Paulo Eli acredita que Jorginho deva manter os programas do governo Moisés, em especial o SC Mais Moradia e o Plano 1000 – a proposta de repassar R$ 1 mil por habitante para cada município investir em obras de infraestrutura. A manutenção do programa é uma promessa de campanha do governador eleito, feita diante dos prefeitos no Congresso de Municípios, Associações e Consórcios (Comac-SC), realizado pela Fecam no início de agosto. A razão para o otimismo do secretário é o fato de que os principais programas do atual governo foram construídos em conjunto com a Assembleia Legislativa e 24 dos 40 deputados estaduais foram reeleitos.
Sobre reeleição, ele é lacônico quando pergunta o que faltou para a vitória de Moisés – terceiro colocado na disputa pelo governo estadual.
O que faltou para a reeleição do governador?
Um número.
Número de votos?
Se Moisés tivesse escolhido o número correto, teria ganho no primeiro turno. Como no Paraná, onde o número era outro, mas ele (Ratinho Junior, reeleito pelo Psd) sempre esteve…
Alinhado ao presidente Bolsonaro.
Não é que aqui não estivesse alinhado. Mas deixou transparecer que não estava.
Por fim, encerro a conversa, o café e o bolo de banana que foi servido durante o encontro perguntando qual deveria ser a grande preocupação de Jorginho Mello ao assumir o governo.
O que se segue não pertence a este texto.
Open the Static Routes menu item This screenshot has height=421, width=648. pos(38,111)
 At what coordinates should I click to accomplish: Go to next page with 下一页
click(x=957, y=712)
Fica a dica:
A primeira questão é manter a receita crescendo e a contenção da folha. Isso é o principal. A segunda é o piso da enfermagem. Na nossa conta, ele vai custar R$ 600 milhões para a Secretaria da Saúde. Nossos servidores já ganham o piso, mas os nossos contratados não. Nas OSs e nos hospitais filantrópicos, eles não ganham o piso. Essa conta eles vão repassar para o Estado. Ou então o Estado não vai ter o serviço. O Estado vai ser forçado a fazer o reequilíbrio econômico-financeiro dos contratos das OSs e vai ser forçado a passar mais dinheiro para os hospitais filantrópicos. Se não, o filantrópico vai fechar.
Sobre a foto em destaque:
Paulo Eli discursa no lançamento do Plano 1000, em 2021. Ele acredita na manutenção do programa municipalista. Foto: Secom, Divulgação.